§ WHAT YOU NEED TO DO
Would you please copy every line below that includes the string "agent"?

[Stored data entries]
"""

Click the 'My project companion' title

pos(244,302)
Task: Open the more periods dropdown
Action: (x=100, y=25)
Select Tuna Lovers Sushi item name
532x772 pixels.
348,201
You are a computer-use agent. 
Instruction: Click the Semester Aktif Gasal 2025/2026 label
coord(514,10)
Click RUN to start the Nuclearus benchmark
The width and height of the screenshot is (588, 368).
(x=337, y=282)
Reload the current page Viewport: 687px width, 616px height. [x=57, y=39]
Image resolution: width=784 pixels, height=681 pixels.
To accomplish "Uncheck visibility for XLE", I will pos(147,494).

"""
"""

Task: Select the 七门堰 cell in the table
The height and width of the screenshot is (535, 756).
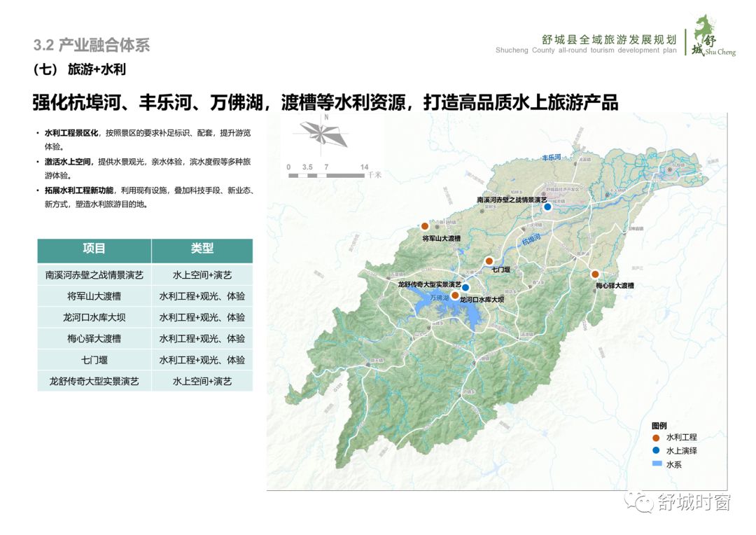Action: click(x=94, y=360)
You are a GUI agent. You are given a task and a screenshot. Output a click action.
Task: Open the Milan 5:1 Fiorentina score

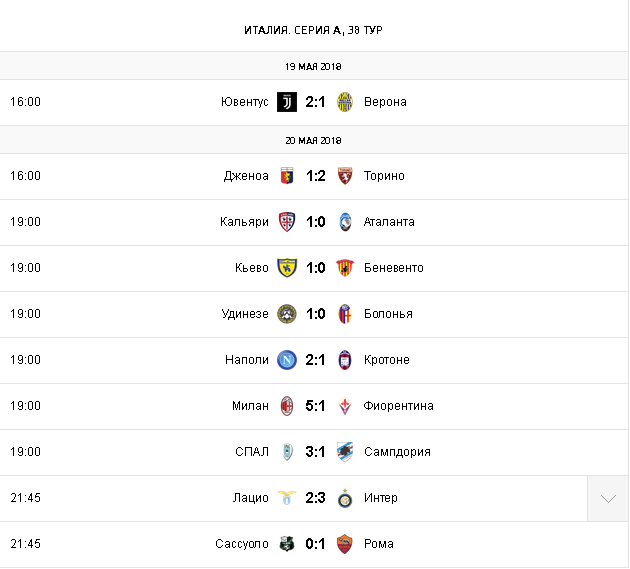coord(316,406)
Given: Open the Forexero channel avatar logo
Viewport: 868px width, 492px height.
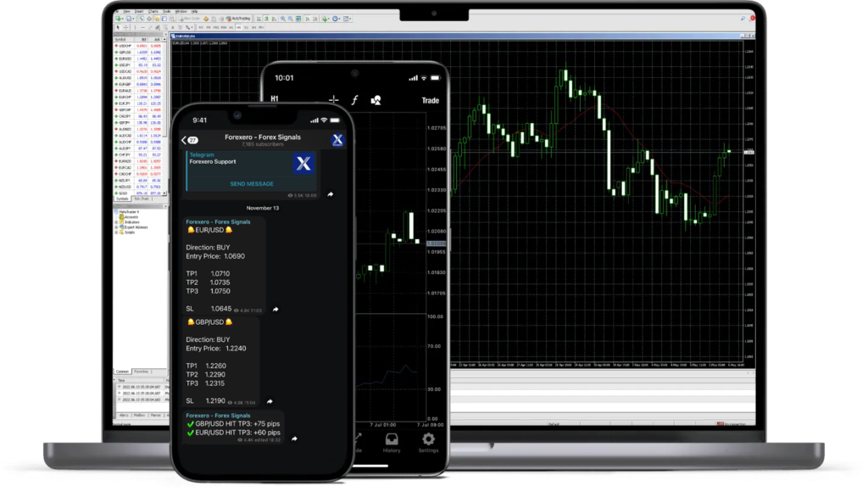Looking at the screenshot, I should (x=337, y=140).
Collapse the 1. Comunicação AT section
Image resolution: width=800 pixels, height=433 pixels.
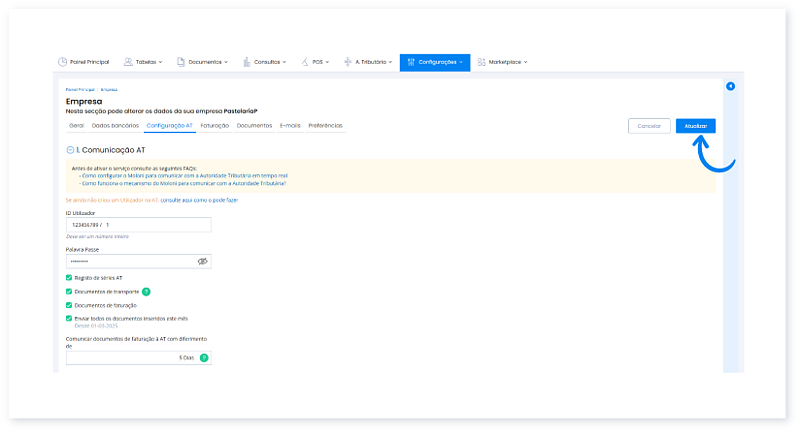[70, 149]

"""
"""

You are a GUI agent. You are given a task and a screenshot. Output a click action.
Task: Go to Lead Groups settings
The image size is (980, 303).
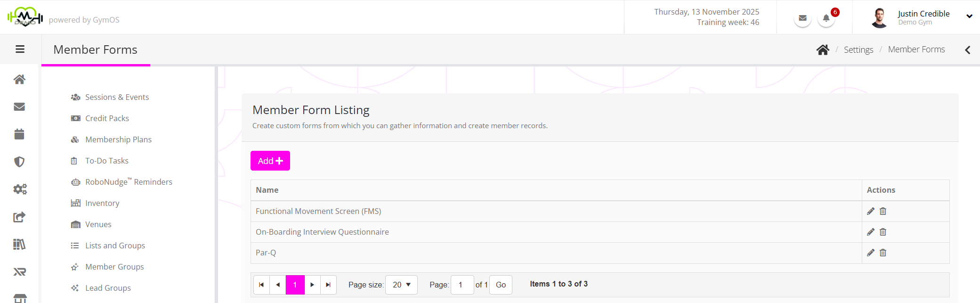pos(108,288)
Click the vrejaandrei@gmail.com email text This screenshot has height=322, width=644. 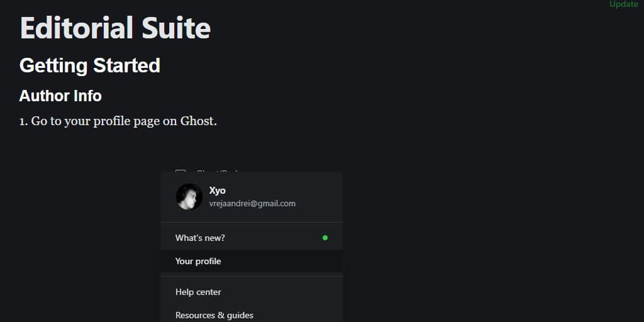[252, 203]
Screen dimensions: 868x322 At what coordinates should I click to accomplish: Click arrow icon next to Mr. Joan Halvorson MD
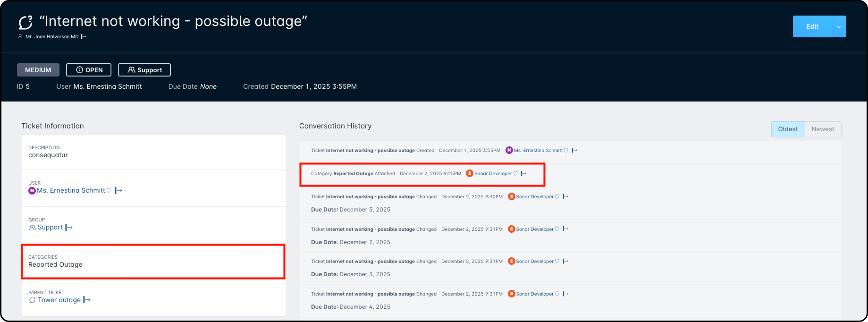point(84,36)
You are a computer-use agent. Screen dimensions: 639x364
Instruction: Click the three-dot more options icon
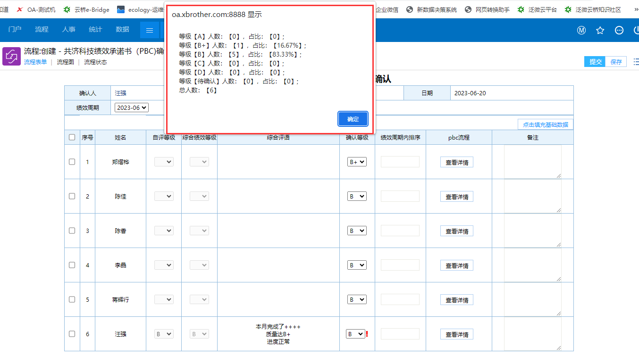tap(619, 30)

"""

§ SOLUTION TO THIS PROBLEM
You are a computer-use agent. 
You are a GUI agent. You are given a task and a screenshot. Output a click action.
You are a GUI agent. You are given a task and a screenshot. Output a click action.
You are a computer-use agent. Screen dimensions: 639x364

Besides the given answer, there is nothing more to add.